Tax Return entries associated with Principal Payment amounts on 1099-B

Hi all:
I hold the Gold ETF (GLD) and have received a 1099B for this fund. There are several small amounts listed on the Form called Principal Payments.
Looking around at various tax guidance reports prepared by various financial institutions I'm reading the following with reference to these items:
"Widely Held Fixed Investment Trusts (“WHFIT”) These special reporting requirements for these securities will create signifi cant diff erences between the amounts reported on tax forms compared to what appeared in your monthly statements. The primary reasons for that are as follows: (a) the income must be reported in the gross amount, including any fees or expenses that were deducted by the Trustee prior the distribution, and (b) the income must be reported be based on the tax year and date it was received by the Trustee (the “record date”) rather than when it was paid to you (the “payment date”). These securities include royalty trusts, commodity trusts, mortgage pools, HOLDRS trusts, many unit investment trusts (UITs) and some exchange traded funds (ETFs)."

WHAT YOU WILL DO: Continue the forum post on GLD's 1099-B principal payments, starting after the quoted WHFIT passage.

DATA EXCERPT:
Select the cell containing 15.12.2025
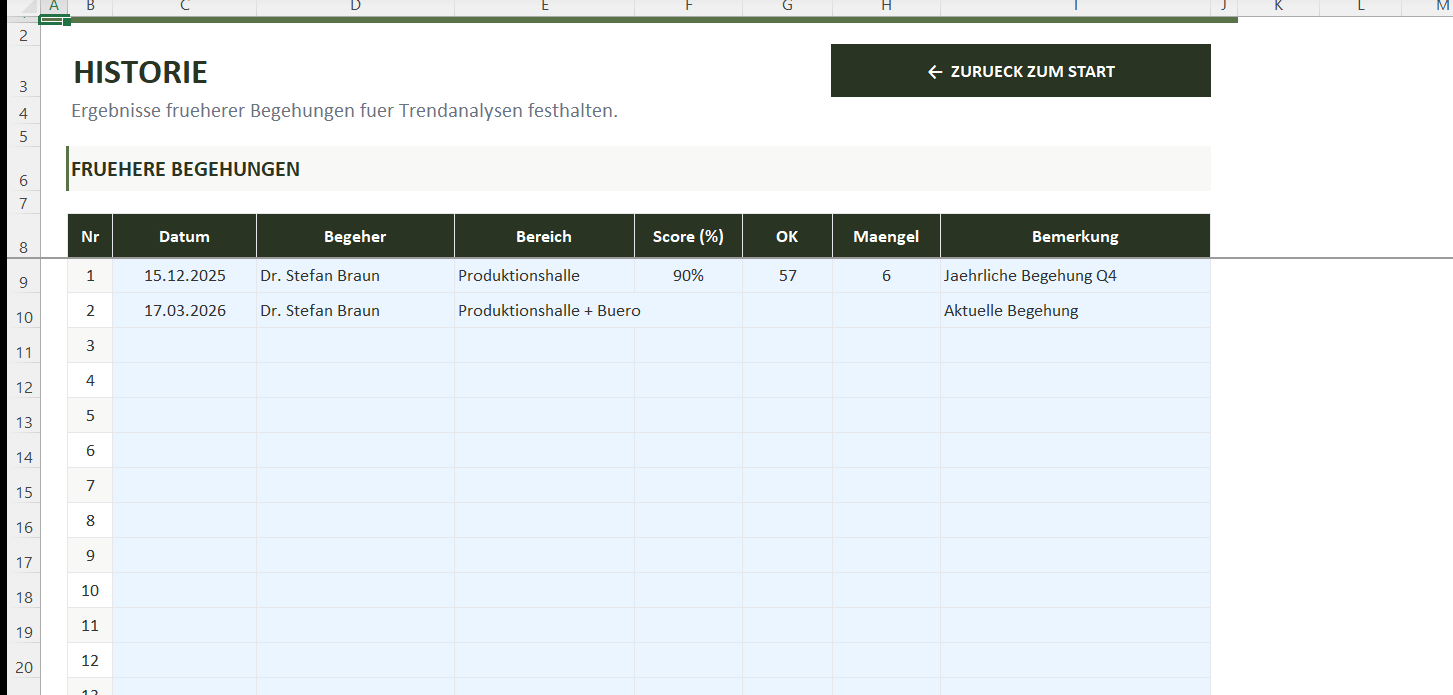1453x695 pixels. point(184,275)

TASK RESPONSE:
and
"Commodity trusts – a type of “WHFIT” These trusts frequently do not make any cash distributions to investors, but simply hold gold or silver. However, if the trustee sells part of that commodity to pay expenses, that results in Form 1099-B reporting to you to account for the sale and an off setting expense amount that you will find in the “Federal Nonreportable” section of your statement. Examples include iShares COMEX Gold (IAU), iShares Silver (SLV) and SPDR Gold ETF (GLD)."
(I think the above is from the Wells Fargo tax guide, but all the guides are using pretty much the same boilerplate.)
Anyway, here's the question(s):
It sounds to me like I need to list each of these small Principal Payments on Schedule D, with no associated basis. Correct?
Since the "off setting expenses" mentioned above get reported in a "Federal Nonreportable" section of the 1099B it sounds like they don't go anywhere in the tax return. Correct?
TIA.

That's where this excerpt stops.